Run each of the following experiments for 20 seconds using a single terminal. In each case, run the experiment 3 times to check for consistency.
- Run point query using no index, and index point1, point2, point3, and point4.
- Run range query using no index, and index range1, range2, range3, and range4.
- Run DealIdDate query with 5000 rows using no index, one index, and two indices.
- Run DealIdDate query with 3000 rows using no index, one index, and two indices.
The query optimizer understands that the cost of using a nonclustered index in the query plan when the result set is likely to be large may exceed the cost of a table scan. Hence the query plan for range query is likely to ignore the index range2. To investigate the circumstances under which the query optimizer uses, or does not use, a nonclustered index in a range scan, design a query involving a range of InvestId's in the WHERE clause.

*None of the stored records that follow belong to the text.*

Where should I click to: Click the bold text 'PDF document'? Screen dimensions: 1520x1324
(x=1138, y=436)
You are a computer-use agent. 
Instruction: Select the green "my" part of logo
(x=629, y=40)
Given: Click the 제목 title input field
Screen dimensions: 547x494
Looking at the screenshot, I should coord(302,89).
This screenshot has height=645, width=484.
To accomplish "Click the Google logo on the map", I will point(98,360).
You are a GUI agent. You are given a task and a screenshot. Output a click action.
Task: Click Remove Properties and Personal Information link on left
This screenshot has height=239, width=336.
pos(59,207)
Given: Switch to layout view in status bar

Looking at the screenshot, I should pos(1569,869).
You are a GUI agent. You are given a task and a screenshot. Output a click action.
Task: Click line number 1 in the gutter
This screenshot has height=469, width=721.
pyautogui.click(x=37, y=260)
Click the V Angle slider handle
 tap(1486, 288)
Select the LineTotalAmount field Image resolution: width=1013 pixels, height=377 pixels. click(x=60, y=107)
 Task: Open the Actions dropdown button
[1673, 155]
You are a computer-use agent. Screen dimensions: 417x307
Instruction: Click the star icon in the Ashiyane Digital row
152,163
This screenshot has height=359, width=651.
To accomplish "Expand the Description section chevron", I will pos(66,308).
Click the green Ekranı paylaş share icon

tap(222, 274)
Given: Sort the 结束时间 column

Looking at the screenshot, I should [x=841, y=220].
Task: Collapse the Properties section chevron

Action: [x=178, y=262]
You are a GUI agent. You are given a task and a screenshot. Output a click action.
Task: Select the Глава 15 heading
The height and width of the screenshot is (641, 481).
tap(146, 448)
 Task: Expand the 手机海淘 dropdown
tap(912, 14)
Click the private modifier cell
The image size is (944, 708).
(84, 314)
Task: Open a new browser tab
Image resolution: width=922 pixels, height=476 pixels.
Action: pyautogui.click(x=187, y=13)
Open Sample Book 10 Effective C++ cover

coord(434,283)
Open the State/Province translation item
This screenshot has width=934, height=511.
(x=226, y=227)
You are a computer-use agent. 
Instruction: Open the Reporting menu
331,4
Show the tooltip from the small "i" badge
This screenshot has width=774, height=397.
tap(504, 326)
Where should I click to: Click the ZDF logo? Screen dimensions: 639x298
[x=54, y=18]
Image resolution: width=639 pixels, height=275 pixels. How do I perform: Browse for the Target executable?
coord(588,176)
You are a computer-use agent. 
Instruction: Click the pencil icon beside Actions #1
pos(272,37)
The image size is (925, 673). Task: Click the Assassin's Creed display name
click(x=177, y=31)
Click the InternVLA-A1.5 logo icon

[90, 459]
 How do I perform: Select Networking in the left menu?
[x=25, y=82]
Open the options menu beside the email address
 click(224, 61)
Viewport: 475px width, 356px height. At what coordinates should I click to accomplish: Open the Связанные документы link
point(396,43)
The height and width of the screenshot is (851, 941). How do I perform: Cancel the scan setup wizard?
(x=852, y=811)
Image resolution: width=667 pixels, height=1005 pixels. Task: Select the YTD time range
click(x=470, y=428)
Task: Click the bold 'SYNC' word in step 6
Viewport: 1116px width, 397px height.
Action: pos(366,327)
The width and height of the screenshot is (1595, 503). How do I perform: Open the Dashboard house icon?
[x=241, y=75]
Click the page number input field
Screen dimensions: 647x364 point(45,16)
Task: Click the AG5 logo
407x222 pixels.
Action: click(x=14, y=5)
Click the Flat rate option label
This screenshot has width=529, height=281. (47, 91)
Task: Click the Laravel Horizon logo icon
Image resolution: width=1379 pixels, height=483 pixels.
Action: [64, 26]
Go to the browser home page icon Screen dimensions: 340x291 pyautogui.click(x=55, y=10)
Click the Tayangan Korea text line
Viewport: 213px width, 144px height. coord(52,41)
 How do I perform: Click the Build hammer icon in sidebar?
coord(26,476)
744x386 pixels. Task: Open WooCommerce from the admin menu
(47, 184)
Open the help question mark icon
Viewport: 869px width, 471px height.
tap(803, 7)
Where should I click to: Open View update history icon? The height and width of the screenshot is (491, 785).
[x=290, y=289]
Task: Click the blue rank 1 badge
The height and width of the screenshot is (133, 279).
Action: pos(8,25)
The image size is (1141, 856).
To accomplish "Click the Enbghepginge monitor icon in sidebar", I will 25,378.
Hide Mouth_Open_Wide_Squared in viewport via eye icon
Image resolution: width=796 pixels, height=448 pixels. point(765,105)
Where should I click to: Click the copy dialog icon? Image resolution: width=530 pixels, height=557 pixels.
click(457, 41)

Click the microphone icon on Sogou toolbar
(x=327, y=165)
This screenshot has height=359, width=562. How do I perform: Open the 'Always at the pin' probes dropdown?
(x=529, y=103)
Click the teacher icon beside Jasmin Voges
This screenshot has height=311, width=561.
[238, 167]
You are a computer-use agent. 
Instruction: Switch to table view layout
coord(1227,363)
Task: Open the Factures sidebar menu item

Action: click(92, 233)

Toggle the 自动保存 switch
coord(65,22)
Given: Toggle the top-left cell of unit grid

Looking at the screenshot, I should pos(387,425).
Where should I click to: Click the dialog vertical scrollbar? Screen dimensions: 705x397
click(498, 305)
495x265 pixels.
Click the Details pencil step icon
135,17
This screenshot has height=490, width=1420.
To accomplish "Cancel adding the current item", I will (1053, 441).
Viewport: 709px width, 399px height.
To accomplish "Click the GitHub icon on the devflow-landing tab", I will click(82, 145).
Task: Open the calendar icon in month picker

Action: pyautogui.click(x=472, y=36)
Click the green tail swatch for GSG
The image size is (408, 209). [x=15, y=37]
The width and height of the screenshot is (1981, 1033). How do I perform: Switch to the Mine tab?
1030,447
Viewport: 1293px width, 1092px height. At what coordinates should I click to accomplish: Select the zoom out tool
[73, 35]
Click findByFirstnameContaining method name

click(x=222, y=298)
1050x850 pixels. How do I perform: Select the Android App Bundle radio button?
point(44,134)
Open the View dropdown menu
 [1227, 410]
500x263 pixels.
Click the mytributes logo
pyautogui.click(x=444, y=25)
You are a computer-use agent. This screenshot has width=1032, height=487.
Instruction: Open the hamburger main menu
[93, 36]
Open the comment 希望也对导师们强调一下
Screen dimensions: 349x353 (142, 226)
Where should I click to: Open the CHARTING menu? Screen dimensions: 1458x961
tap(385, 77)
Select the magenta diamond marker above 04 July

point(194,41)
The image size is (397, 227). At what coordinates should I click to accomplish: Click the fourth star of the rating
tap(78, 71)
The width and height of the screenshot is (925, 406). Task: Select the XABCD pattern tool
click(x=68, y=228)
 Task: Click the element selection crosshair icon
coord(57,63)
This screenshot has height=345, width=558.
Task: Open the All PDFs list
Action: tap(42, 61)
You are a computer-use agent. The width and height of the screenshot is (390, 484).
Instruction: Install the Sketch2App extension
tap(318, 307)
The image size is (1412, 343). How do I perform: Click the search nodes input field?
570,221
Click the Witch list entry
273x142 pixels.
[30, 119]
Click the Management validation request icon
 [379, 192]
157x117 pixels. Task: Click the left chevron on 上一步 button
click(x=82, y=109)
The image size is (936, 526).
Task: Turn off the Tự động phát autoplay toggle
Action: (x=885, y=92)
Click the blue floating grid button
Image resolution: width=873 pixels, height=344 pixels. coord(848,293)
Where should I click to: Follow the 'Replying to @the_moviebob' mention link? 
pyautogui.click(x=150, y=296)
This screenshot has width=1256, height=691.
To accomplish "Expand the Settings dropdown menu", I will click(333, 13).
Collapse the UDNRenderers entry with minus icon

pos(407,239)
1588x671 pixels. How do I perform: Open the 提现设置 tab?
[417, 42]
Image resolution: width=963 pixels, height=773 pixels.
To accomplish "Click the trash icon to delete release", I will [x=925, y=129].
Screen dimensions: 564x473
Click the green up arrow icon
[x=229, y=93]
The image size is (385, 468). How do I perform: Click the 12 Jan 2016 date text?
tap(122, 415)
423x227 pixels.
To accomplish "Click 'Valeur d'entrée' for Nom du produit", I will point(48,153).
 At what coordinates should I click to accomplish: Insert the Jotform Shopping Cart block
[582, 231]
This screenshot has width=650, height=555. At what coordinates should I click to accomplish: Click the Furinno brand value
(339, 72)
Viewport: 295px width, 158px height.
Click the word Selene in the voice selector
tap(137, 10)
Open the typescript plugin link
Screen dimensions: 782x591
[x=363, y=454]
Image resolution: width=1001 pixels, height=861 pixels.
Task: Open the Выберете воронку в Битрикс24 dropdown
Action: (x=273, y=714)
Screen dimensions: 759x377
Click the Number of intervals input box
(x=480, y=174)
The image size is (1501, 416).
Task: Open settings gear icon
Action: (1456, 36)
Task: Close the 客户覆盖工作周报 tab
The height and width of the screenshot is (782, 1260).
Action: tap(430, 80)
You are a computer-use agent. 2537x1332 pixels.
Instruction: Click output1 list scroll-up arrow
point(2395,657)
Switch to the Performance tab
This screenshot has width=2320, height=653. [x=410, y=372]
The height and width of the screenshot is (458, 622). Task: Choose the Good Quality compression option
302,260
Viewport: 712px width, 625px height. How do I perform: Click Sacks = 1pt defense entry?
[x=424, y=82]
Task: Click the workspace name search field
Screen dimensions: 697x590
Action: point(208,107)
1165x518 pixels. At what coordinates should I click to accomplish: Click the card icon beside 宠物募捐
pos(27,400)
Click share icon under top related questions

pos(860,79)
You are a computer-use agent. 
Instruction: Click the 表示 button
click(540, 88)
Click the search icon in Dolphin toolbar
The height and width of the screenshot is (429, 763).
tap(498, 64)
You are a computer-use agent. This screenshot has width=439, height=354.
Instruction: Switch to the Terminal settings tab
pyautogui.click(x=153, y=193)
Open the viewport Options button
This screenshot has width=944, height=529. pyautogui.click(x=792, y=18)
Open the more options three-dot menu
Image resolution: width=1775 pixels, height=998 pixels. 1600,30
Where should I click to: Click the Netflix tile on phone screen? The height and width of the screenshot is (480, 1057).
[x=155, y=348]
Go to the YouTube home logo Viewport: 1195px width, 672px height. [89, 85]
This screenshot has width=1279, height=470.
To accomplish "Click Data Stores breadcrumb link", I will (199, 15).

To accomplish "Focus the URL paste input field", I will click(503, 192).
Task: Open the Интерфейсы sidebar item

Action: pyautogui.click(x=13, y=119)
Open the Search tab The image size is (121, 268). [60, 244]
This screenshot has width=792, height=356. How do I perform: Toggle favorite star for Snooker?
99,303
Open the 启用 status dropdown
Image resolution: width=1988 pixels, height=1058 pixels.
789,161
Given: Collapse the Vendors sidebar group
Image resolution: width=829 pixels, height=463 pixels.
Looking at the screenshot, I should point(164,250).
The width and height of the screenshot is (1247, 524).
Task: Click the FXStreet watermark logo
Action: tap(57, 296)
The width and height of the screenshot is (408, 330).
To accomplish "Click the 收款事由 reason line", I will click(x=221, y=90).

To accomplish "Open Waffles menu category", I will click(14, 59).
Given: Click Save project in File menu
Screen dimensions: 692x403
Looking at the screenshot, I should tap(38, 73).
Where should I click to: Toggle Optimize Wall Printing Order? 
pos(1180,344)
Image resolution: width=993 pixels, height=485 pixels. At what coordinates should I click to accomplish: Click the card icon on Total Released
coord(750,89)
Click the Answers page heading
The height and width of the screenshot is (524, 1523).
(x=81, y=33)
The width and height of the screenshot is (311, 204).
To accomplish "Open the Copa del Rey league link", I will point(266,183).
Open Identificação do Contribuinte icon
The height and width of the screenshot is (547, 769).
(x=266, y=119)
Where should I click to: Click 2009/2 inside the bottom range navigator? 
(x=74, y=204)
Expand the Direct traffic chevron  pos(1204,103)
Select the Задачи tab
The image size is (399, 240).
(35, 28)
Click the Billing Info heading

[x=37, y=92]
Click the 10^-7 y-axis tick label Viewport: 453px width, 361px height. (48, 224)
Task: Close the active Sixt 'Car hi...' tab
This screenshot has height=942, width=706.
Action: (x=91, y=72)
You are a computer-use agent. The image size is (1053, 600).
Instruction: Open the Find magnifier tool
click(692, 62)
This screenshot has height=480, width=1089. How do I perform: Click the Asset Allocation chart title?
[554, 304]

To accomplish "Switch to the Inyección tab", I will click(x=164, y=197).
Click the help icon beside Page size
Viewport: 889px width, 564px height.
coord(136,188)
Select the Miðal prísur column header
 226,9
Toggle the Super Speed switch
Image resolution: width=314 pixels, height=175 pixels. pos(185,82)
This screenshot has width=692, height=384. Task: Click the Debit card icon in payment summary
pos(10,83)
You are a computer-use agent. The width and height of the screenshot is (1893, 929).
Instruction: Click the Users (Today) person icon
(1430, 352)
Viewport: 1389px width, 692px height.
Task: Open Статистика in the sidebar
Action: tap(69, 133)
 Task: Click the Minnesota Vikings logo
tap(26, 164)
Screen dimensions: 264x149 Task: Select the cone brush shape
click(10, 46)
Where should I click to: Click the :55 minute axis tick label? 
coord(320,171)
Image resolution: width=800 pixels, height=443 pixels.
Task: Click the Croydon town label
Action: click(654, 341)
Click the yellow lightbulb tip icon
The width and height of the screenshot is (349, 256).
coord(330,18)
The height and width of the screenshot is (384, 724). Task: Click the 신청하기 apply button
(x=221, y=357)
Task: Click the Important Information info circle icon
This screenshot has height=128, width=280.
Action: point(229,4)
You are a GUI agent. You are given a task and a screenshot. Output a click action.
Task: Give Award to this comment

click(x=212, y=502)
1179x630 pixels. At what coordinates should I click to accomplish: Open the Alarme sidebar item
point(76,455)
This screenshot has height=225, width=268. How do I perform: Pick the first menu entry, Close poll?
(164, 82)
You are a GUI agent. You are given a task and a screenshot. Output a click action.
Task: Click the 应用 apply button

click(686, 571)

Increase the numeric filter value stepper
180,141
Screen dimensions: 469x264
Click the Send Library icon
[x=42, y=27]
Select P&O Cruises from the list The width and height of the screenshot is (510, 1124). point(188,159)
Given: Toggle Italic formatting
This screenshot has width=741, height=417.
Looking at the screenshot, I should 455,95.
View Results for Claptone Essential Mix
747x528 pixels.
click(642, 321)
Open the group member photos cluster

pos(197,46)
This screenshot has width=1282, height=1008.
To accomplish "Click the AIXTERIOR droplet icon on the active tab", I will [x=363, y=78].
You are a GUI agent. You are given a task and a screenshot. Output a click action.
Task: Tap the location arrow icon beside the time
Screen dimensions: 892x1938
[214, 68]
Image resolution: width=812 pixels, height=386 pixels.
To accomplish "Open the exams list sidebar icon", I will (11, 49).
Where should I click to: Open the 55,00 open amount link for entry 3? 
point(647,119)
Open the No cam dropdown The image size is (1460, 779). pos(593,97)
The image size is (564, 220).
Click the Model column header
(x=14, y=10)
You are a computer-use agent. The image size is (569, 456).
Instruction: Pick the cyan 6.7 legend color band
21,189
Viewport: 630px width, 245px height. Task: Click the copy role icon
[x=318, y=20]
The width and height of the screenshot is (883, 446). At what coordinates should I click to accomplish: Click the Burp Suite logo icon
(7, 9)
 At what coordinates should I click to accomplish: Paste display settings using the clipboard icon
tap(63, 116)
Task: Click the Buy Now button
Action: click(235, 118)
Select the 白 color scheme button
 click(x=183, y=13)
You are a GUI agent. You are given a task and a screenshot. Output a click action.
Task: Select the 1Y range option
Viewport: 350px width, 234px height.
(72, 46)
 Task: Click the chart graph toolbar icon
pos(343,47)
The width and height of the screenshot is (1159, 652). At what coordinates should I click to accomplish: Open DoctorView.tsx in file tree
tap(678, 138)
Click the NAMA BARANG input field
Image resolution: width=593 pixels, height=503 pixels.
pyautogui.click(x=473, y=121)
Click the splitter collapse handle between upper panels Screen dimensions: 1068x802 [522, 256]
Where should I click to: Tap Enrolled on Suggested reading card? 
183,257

Vary the range and determine the point at which the optimizer switches from using the index range2 to not using that index. Note you should only have the index range2 in the schema to do this step; otherwise the query plan may choose to use another index instead of a table scan.
Debug and test your programs on the UnderMultiUser server, and get the final statistics on the SingleUser server. Since you will not be taking any statistics off UnderMultiUser, you only need to use the smaller version of the Invest table when testing DealIdDate. Flushing only works on SingleUser, since in UnderMultiUser we do not bind the database to the smaller cache and thus statistics there are unreliable.

Prepare a report analyzing the results.

Make a table showing the average response time for InvestSearch and DealIdDate measured by the tool for each experiment. You can use tables like

Part 1 point query		    Part 1 range query
Index type  Average response time   Index type  Average response time
----------  ---------------------   ----------  ---------------------
no index	number		    no index	    number
point1		number		    range1	    number
point2		number		    range2	    number
point3		number		    range3	    number
point4		number		    range4	    number

Part 2 db (a)			    Part 2 db (b)
Index type  Average response time   Index type  Average response time
----------  ---------------------   ----------  ---------------------
no index        number		    no index	    number
InvestId	number		    InvestId	    number
InvestId,Name	number		    DealId,InvestId number

Report the results of Step 4.
Compare the response times for the point query, compare the response times for the range queries, compare the response time for the join query. In each case, give the query plan used by Sybase that you got on UnderMultiUser, and explain the time that you got on SingleUser in terms of the query plan used.
What effect does the introduction of the clustered index DealId in Part 2 (b) have on the response time? Why?

Handins

Hand in your description and code electronically, using Blackboard, by midnight on the due date. Your handin should include

all files required to run your experiments,
timing results from TPPT running on SingleUser, and
your report.

Grading

This homework will be graded based on 100 points, allocated in proportion to the required amount of work for each part. You may do this assignment in a team of two people; the two people will receive the same points.

Bonus (80% extra credit)

You will discover in the above experiments that the timing results are very hard to explain. This is caused by the extra unpredictable time spent in the network when the measurements are taken using Java in TPPT. To solve this problem, you may use a pair of commands in Sybase SQL for taking times directly on the server. The bonus task is to do all the experiments also in this fashion and report the results.